In recent years, two initiatives, directly or indirectly, have headlined the healthcare infrastructure and construction conversation: improved infection control and modern methods of construction (MMC). The former is no newcomer; nursing students were making observations on patient flow and infection control in 1887. The COVID-19 pandemic, however, has provided fresh impetus to the subject in recent years and developed the conversation around designed-in infection control within the built environment. The latter, whilst it seems we have been talking about it for years, is relatively new and on an ever-steepening trajectory of adoption within healthcare construction. The point of intersection between these two trends, however, has not been discussed nearly enough across the industry. How do these two initiatives conflict with each other? And where can they benefit each other? There are challenges and opportunities that need to be addressed by the industry. In attempting to do so, the Hygenius methodology of anticipate, prevent, and destroy is relevant and helpful.

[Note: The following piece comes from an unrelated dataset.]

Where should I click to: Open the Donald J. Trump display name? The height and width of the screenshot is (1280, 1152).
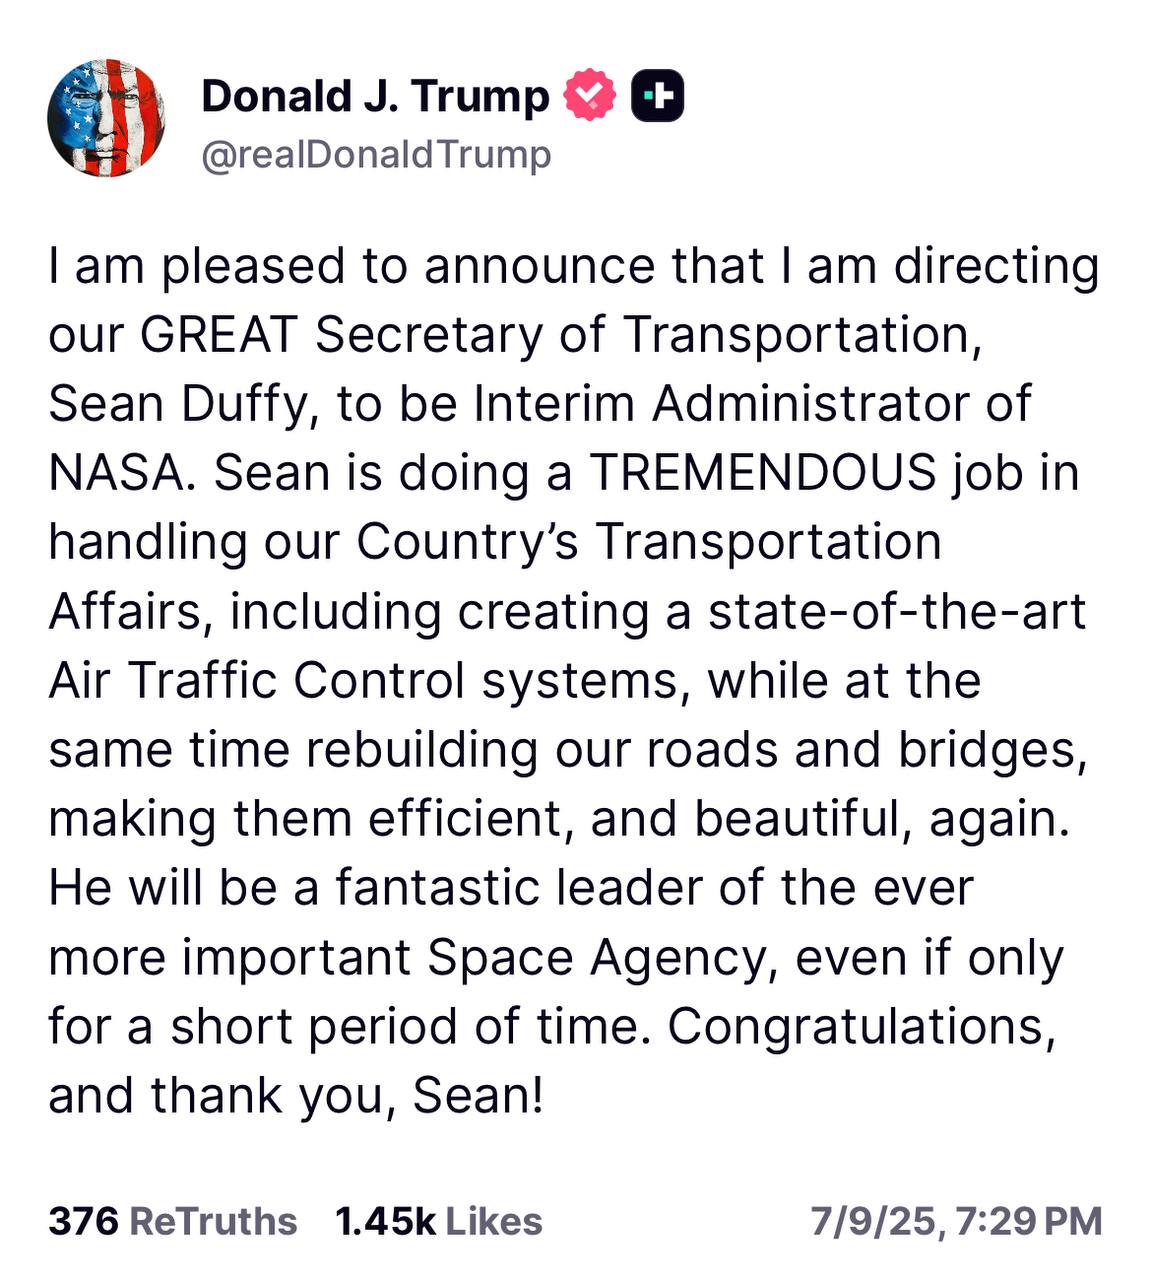click(375, 96)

Build a culture of engagement with specialists
One typical challenge is the incorporation of infection control expertise into the design process where projects are undertaken by modular building contractors. The smaller size of these companies combined with their higher level of specialization than a traditional building contractor means that there is often a dearth of knowledge on the implications of infection control at a granular level. Traditionally it is quite normal for the main contractor site team, to be unaware of the advantages seamless surfaces have on infection control. This may mean that non-compliant domestic grade furniture is adopted at the precontact process without a clear understand of the negative impact this has on the functionality and safety of the building and staff, visitors as well as patients. NHS trusts and other healthcare providers could adopt the three step process below to address such a risk.
Anticipate – anticipate the infection risk by developing a rigid performance specification with named material manufacturers that have a track record in healthcare.
Prevent – prevent the infection risk by consulting with manufacturers at an early stage to see how products can meet the budget without contravening its infection control properties.
Destroy – destroy infection by ensuring a flat project structure that encourages innovation around infection control and makes use of the greater flexibility and forward-thinking that is often cultural within modular building contractors and their supply chains.
By implementing this kind of strategy and encouraging this kind of dialogue, challenges such as these can be mitigated – and even turned to points of opportunity – in the battle against infection within modular healthcare buildings.
An opportunity for infection control in MMC lies in off-site manufacture
Off-site manfufacture is a core pillar of MMC and, in healthcare, can look like anything from the use of prefabricated modular buildings to the reduction of interfaces on internal packages to reduce on-site labour. Yet regardless of the degree of off-site manufacture, it offers the opportunity to design-in infection control to a high degree, with less risk of compromise due to on-site issues. An example of this maybe sink cabinetry for installation in a modular building within a factory setting and manufacture cut-outs can be predetermined and exact, to reduce voids and exposed substrate edging. Similarly the anticipate, prevent and destroy strategy can be applied again.
Anticipate – by anticipating the infection risk an open void and exposed timber create, dialogue between teams ensures that these elements are installed during the factory stage of construction.
Prevent – by using cabinetry from a proven healthcare manufacturer such as Hygenius, you ensure that the advantages of factory installed furniture are not compromised by failure elsewhere: the factory setting being used as a means to hide poor practice such as cheaper, moisture-absorbent and non-compliant MDF plinths, for example.
Destroy – infection can be more readily destroyed if the environment is more easily cleaned. Again, this may mean that installing at factory stage means that the flooring comes after the plinths, ensuring a seamless finish right to the underside of the cabinetry.
This highlights the influence infection control led design can have on MMC and vice versa, while ensuring healthcare spaces are designing out infection risk. These examples draw on the experience of Hygenius and the particular issues of infection control in furniture, but they highlight a lack of dialogue that needs to be addressed on a much wider level by the industry.
Overall, the message is clear: infection control and MMC are not subjects that exist autonomously of each other in healthcare construction. More must be done to understand how each impact on the other and a strategy to overcome the challenges and realise the benefits needs to be put in place.